Multidimensional Reactor Core Modeling
INL is developing the capability to perform parallel multidimensional core simulation in support of reactor design and analysis. This work involves the development of new mesh generation technologies and software that faithfully resolve the complex geometry and physics inside a reactor vessel and that meets the requirements of the multiphysics code using the mesh. This effort will also develop goal-oriented adaptive methods to support coupled multiphysics simulation of coolant flow, boiling, neutronics, heat transfer, structural response and vibration, corrosion and crud buildup, and that couples to fuel performance analysis capabilities.
Reactor Thermal Systems Analysis
RELAP5, developed at INL, is the world’s most widely used thermal-hydraulics code, with application to both light water reactor designs and advanced Generation IV reactors.

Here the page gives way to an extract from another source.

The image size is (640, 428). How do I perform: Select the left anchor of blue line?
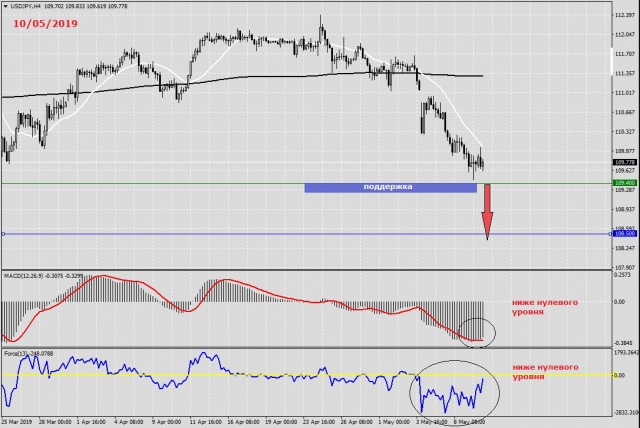coord(4,234)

RELAP5 is also used in conjunction with computational fluid dynamics (CFD), fuel performance, and reactor physics software to analyze the behavior of the Next Generation Nuclear Plant (NGNP) very high temperature reactor (VHTR) and also the liquid-metal fast reactor candidate presently being considered for the Fission Surface Power (FSP) system for the Lunar and Martian outpost power generation. Research is underway at INL to develop advanced two-phase flow methods ranging from the engineering scale to direct numerical simulation of interface evolution, as well as numerical methods to host and solve these models to predict the behavior of two-fluid systems encountered in the reactor core and cooling systems.
INL computational programs often involve a close tie with experimental programs, facilities, and expertise. Indeed, close experimental coupling is necessary for both the development of advanced computational models and the validation of those models and codes that make use of them. This relationship between experiments and computation at INL, in conjunction with the experimental expertise and unique facilities at the “site” and the Idaho Research Center (IRC), provides depth and completeness to a practicum at INL.
The Laboratory also maintains a close relationship with area universities. The Science and Technology Campus is less than a 10 minute walk from the Idaho Falls Center for Higher Education (IFCHE), where the University of Idaho and Idaho State University team to offer both undergraduate and graduate degrees in popular areas of engineering and science.